Widely known fact: The nation’s capital goes bonkers for its beloved cherry blossoms. Little-known fact: We here at Kimpton do, too. There’s a serious petal party going on in D.C. and we are certainly never ones to miss out on a good celebration.
Each spring, the city’s thousands of cherry blossom trees burst into stunning pastel displays around the Tidal Basin and beyond. The blooms, a gift of friendship from Japan in 1912, signal the coming of a new season, something particularly welcome after a winter that’s seemed to last forever. And ever. (And ever.)
Along with the gorgeous puffs of pink come citywide celebrations, plus blossom–themed displays of art at local museums and galleries, spring-accented menus at 100-plus restaurants, and cherry-geared tour excursions by bus, bike, boat and foot. This year’s National Cherry Blossom Festival continues through April 13. Upcoming highlights include the Grand Sake Tasting (April 3), the Southwest Waterfront Fireworks Festival (April 5), and the Sakura Matsuri Japanese Street Festival and the National Cherry Blossom Festival Parade (both April 12). Download the free festival app to get real-time info on the festivities.

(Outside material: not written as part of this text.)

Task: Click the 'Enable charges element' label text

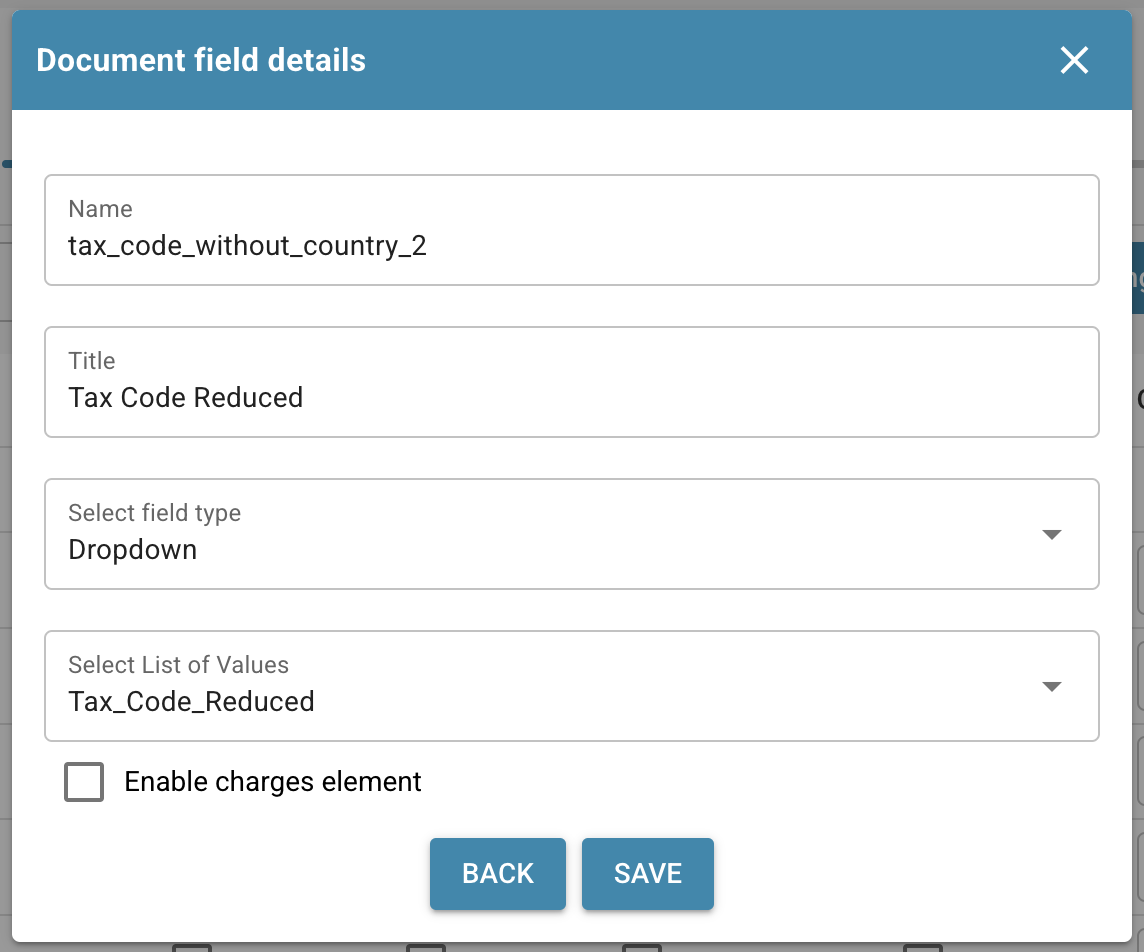Action: (273, 781)
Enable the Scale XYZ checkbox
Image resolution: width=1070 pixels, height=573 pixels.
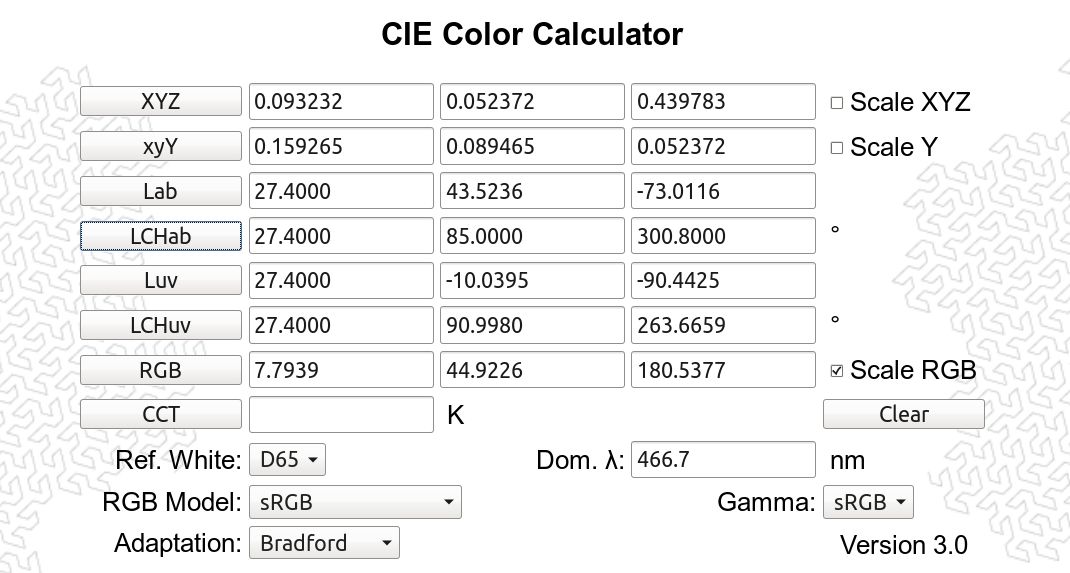pyautogui.click(x=837, y=103)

In honor of the world-renowned fest, Kimpton offers the Blossoms & Bubbles Package at all 11 of our D.C. and Virginia hotels. As a way to add the cherry on top of your festival experience, the decadent deal includes the gift of cherry blossom soaps (handmade locally), a $25 daily credit to put toward parking or dining, and bubble makers for the kids at check-in. Japanese culture even takes over Kimpton’s wine hour — in addition to the usual reds and whites on offer, scrumptious sakes gets poured throughout the festival, too.
Other ways to enjoy the blossoms include:
• In Alexandria at the Lorien Hotel & Spa, indulge in the flavors of the season at BRABO by Robert Wiedmaier, thanks to Pastry Chef Erin Reed’s cherry blossom cheesecake, a sweet combination of bubble gum meringue, lime graham-cracker, and hibiscus gelée.
It’s time to savor that flower power and paint the town pink.